Previous studies has shown the importance of sensitivity to first-line chemotherapy and performance status (PS) predicting the survival of recurrent small-cell lung carcinoma patients. However, the selection of stratified clinical factors are various in each clinical trials. The aim of this retrospective study was to evaluate pretreatment clinical parameters including laboratory data at recurrence as prognostic factors.

Methods

From January 2003 to December 2010, consecutive recurrent small-cell lung cancer patients after receiving first-line chemotherapy were included in this retrospective study.

Results

Fifty-eight patients were enrolled: 11 were female and 47 were male. The median age was 68.5 (38–76). Twenty-six patients (45%) were chemotherapy sensitive relapse, defined as relapse at an interval of >90 days after the completion of first-line chemotherapy. Eastern Cooperative Oncology PS at relapse was 0–1 and 2–3 in 81 and 19% of patients, respectively.

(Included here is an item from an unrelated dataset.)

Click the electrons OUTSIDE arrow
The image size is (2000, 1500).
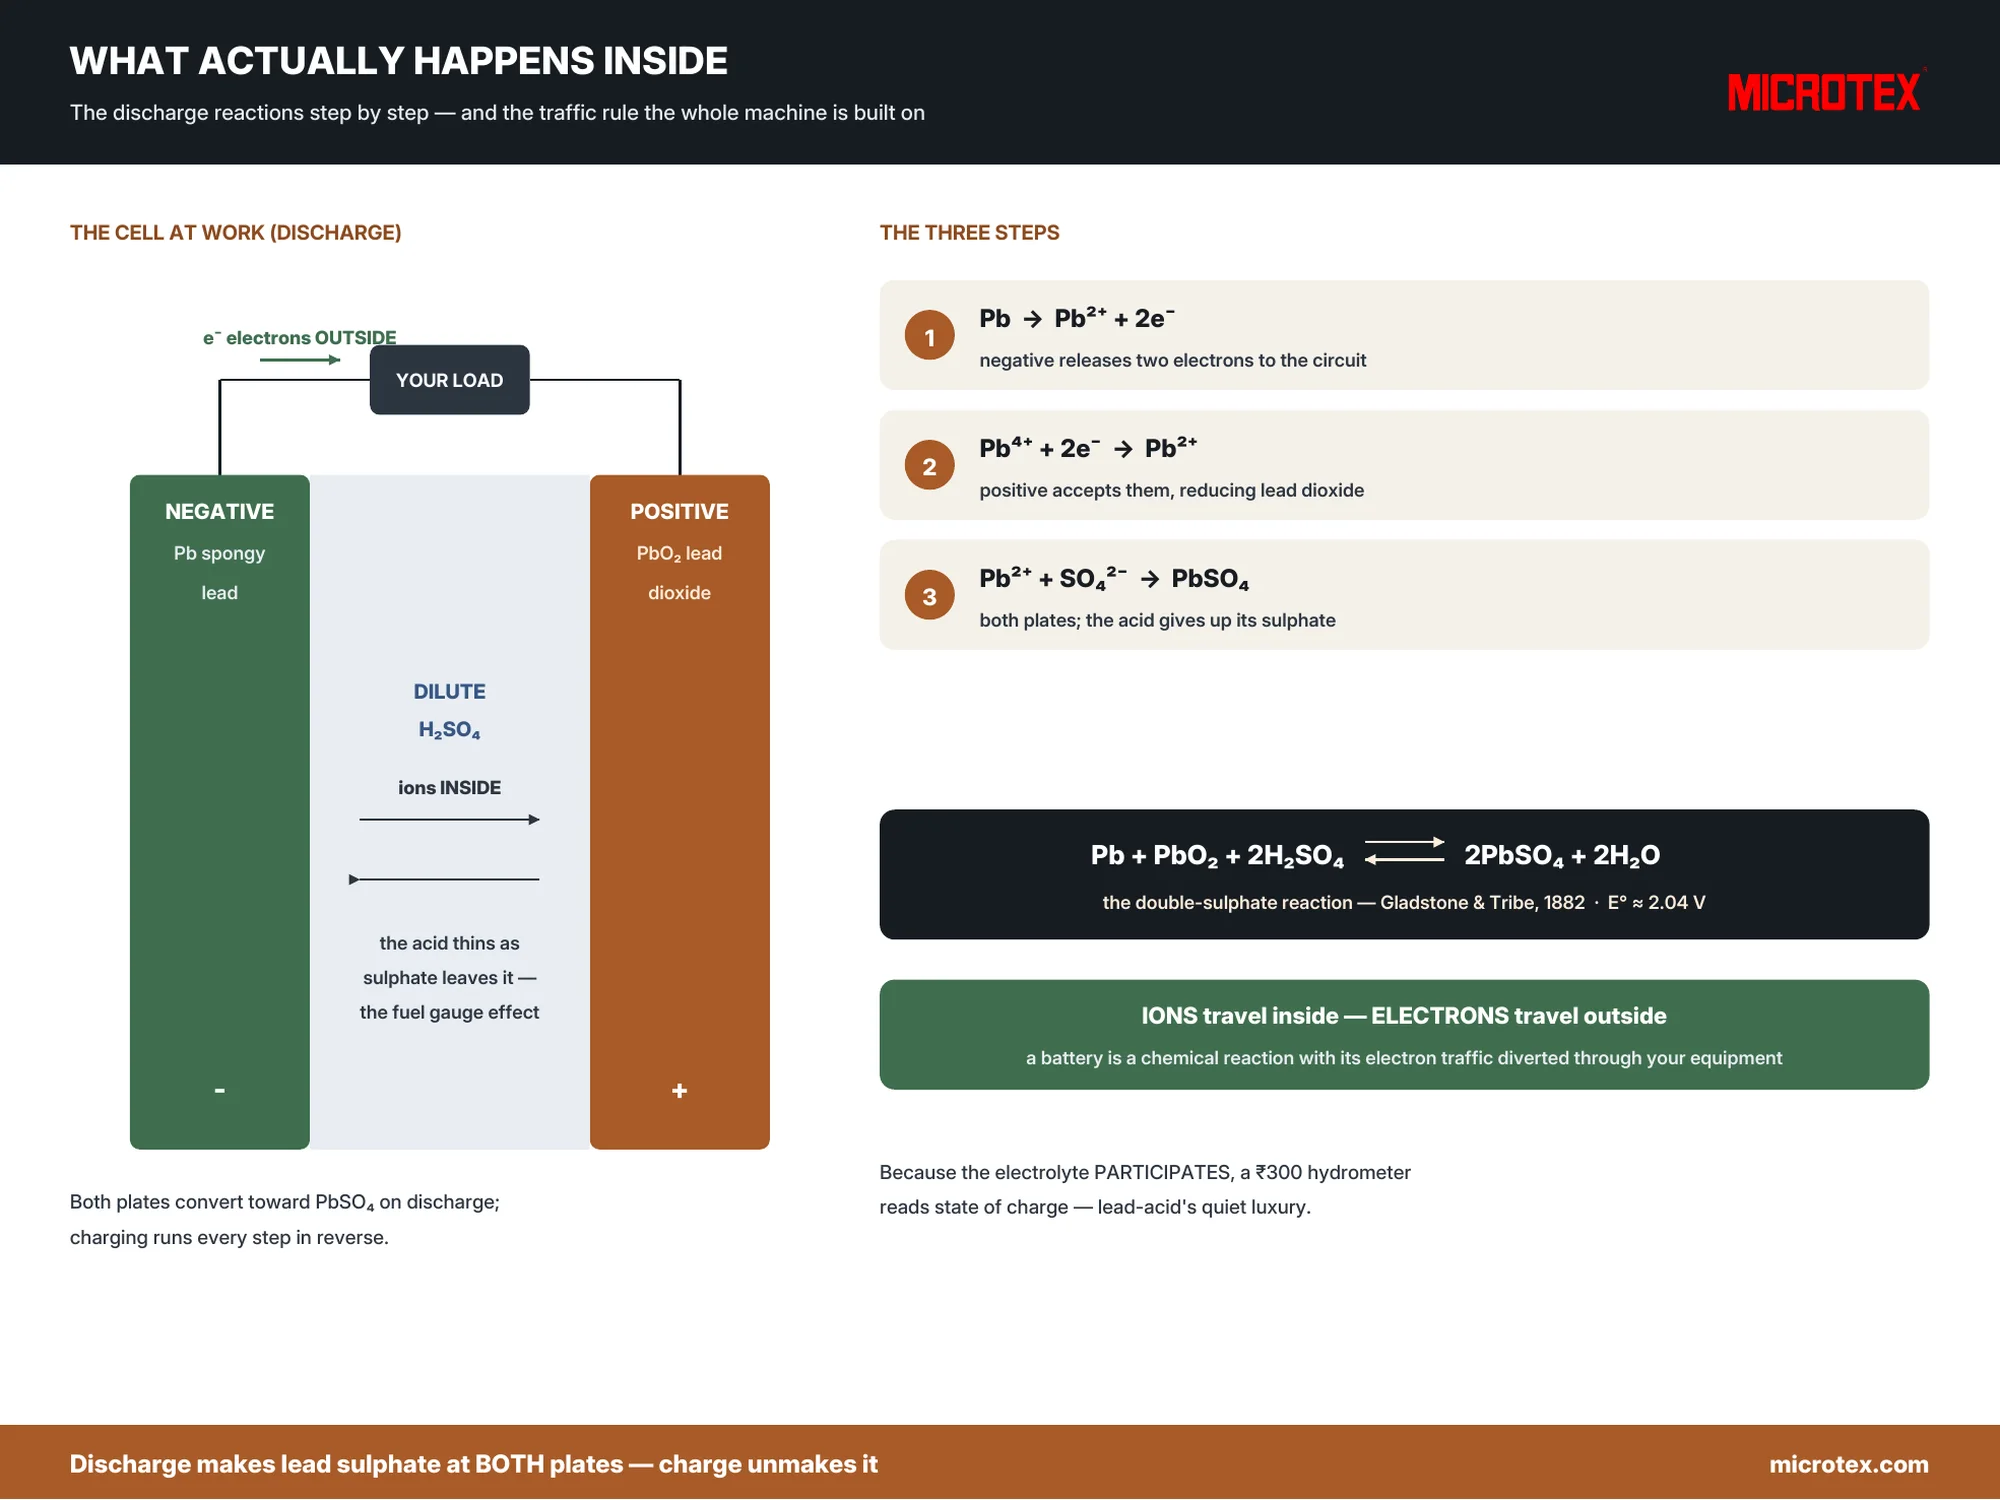click(x=300, y=360)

In addition to both sensitivity to first-line chemotherapy and PS, multivariate analysis identified LDH and disease stage at recurrence as the independent prognostic factors.

Conclusion

In this retrospective study, serum LDH is independent prognostic factors as well as sensitivity to first-line chemotherapy, PS and disease extent at recurrence. Serum LDH levels could be prognostic factors in recurrent small-cell lung cancer patients after receiving first-line chemotherapy.